The Washington County team is pushing itself to complete the rocket in time for a scheduled March 8 test flight near Princeton, Ill.

The team's high-powered rocket will use the same solid fuel as the National Aeronautics and Space Administration's space shuttle rocket boosters. It will push their 7-foot-long rocket aloft at speeds of up to 550 mph.

The rocket engine will burn fuel for only five seconds, and then the rocket will coast upward another 15 seconds to reach its one-mile-high target altitude.
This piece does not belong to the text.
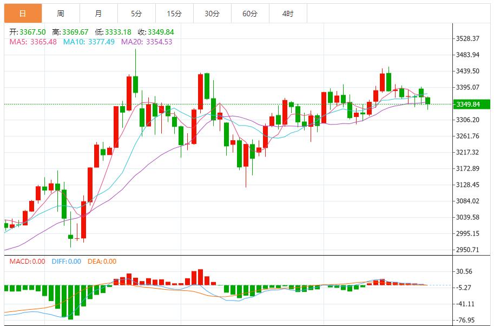
Task: Click the DIFF value label
Action: (67, 262)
This rocket will not come with a pointed nose cone. A set of fan blades and a generator will be at the tip. As the rocket rushes upward, the force of the air will spin the blades, generating electricity. The group will measure the amount of electricity generated in the short-duration flight as part of the science experiment required for the flight.

Placed 15th among 100
The team was invited to submit a proposal for the NASA initiative after placing 15th among 100 U.S. teams in the Team America Rocketry Challenge in Virginia in May.

In that competition, teams had to launch a rocket carrying an egg to an altitude of 850 feet, and the rocket had to stay aloft for 45 seconds. The egg had to return to the ground uncracked.

A rocket club from Madison West High School in Madison also was selected this year. NASA awarded a $2,500 grant to each team to help pay for rocket parts.

The two Wisconsin groups will match their rockets against those built by teams from 10 other states: Illinois, Florida, North Carolina, Virginia, New Hampshire, Pennsylvania, Michigan, Nebraska, Texas and Alabama.